But something's going to be missed, and Arizona will maybe be the state where that is, if it's a Latino vote, where that will be most impactful. What's odd is that in the Times-Siena polls of Arizona, maybe been the worst high quality polls for her in Arizona, I think that's what I was getting at with the, it's been rough for her just because they're good polls.
And she's like down five in those. Her Latino number in those polls was like 60%.
Yeah. It was, she was having a problem there with like independence.
She was like losing more Biden voters from Biden 2020 voters than in some other states. So I don't know something.
I don't know what's going on there. I mean, there is a lot, there is a strain of McCain Republicans.
There is a lot. This is a state that moved, you know, Georgia and Arizona are the states with the most Trump-Biden voters.
They're the states that move the furthest over the course of four years.
And so we obviously, we know from focus groups, we hear from Sarah Longwood and others that we bleed some of those voters. And so that could be the challenge there.
Finally, North Carolina. The white whale.
We're always so close to North Carolina. Yeah, I mean, this one's really hard, particularly because of the hurricane.
And it's really disrupted people's lives there in a way in which it's hard to focus on politics and elections, particularly if you're in the Asheville area where people are still trying to get their lives back together. Schools open, businesses open, water, gas, all of those things.
North Carolina is the hardest state in this group, not just because it's the one that Biden lost, but in all the demographic changes I was talking about, about how the share of the electorate
represents. So North Carolina is the hardest state in this group, not just because it's the one that Biden lost, but in all the demographic changes I was talking about, about how the share of the electorate represented by white working class voters has gone down everywhere else.
It hasn't gone down in North Carolina. North Carolina, it is.
And this is one of the things that I will never forget, Steve Kornacki writing this in a piece that was about why Kamala Harris was doing better in North Carolina than Georgia, which didn't make a ton of sense. One reason he postulated was there are more of the voters who were undercounted in the polls in North Carolina than Georgia.
So it's possible it's just a polling problem. But we'll have to see.
It was a 70,000 vote margin. If the polls are right about the governance race, you're going to need an unprecedented shitload of split ticket voters for Donald Trump to win the state.
Yeah, that is true.
Now, that did happen once in 2020 in Maine to almost a similar degree. But that's a hard thing.
The math is hard there. Yeah.
So overall, you see why the whole thing is close,
because if you don't get all three blue wall states,
you need one of Arizona, North Carolina, or Georgia. Two of.
Oh, I said if you lose one of the blue wall states. Unless that blue wall states is Pennsylvania, then you need two.
Oh, yeah. Or one in Nevada.
Yeah, one in Nevada. You need two other states.
One of those two states has to be Arizona or Georgia. Yes.
Right. And we just laid out why those are tricky.

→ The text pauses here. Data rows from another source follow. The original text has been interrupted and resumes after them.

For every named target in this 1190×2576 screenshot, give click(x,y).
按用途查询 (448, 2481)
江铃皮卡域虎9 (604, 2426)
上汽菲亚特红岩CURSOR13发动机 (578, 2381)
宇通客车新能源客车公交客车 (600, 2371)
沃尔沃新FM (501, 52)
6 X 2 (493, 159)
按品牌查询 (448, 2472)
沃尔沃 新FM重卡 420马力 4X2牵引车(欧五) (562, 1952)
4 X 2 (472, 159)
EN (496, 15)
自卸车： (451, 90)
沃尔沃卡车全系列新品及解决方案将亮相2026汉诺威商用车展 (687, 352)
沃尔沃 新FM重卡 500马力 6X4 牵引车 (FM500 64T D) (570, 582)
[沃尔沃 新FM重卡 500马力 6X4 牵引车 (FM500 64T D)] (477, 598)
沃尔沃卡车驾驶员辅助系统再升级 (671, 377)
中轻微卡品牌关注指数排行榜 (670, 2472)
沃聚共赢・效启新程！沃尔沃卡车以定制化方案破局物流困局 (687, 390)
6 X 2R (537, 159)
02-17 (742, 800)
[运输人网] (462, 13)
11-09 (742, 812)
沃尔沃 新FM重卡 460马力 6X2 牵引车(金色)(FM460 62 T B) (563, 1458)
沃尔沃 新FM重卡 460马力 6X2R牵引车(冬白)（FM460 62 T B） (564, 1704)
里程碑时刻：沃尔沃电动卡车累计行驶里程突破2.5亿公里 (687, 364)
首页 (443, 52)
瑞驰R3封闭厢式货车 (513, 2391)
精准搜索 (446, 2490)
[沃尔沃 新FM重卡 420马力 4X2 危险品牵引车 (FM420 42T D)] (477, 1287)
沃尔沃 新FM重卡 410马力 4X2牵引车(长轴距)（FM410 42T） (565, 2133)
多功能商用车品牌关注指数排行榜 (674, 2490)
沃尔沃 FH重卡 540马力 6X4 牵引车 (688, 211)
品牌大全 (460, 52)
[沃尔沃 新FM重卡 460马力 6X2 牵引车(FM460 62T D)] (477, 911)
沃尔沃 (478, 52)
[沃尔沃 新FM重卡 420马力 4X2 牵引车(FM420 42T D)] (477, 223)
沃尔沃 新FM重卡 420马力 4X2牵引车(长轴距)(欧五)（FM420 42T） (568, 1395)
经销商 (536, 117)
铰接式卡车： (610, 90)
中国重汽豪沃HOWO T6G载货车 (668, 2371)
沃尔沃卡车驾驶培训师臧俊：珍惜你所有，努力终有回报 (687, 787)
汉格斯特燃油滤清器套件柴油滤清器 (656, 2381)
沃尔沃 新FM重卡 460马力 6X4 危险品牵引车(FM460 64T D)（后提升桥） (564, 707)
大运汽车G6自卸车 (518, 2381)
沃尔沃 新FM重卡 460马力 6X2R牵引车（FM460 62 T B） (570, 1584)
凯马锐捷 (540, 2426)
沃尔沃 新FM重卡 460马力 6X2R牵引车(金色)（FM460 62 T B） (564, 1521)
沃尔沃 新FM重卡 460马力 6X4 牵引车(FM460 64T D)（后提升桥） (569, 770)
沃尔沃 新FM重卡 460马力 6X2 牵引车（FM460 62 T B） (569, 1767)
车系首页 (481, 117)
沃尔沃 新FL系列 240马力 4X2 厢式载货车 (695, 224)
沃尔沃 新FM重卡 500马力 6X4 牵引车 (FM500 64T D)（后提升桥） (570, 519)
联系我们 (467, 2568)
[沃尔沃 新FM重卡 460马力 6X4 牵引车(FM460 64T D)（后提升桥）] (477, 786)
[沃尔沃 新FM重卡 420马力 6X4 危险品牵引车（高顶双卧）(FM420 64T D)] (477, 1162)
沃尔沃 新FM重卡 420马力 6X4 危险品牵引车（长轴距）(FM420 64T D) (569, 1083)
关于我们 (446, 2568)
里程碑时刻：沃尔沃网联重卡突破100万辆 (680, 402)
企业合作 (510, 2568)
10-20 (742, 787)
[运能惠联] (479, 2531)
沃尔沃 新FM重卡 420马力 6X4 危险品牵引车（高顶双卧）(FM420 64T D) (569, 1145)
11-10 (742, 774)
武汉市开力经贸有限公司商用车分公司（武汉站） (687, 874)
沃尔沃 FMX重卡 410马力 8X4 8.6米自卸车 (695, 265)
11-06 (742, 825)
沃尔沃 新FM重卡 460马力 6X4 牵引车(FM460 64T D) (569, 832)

So that's why it's a toss up right now. The last thing I'll say about this is if we had an actual accurate perception of how close the race was in 2020, right? We were looking at the whole thing through a funhouse mirror, but if we actually had known how close it really was and we were doing this exact same exercise in 2020, we would have said the same things about Arizona and Georgia and Joe Biden won them.
Right. That's true.
Yeah. And we all would have been feeling just like we are now.
This is actually a gift from the polling industry we got like we slept better we felt better our stomachs hurt less in 2020 i don't remember that by the way i don't you were you you were was i was i was i fine i wasn't nervous you were totally fine i was yeah we talked about this all the time you like i have conversations with you we're, even if we had the largest polling error in history, he still wins, which was true. I feel less nervous now, even though I feel like it's very possible that he wins.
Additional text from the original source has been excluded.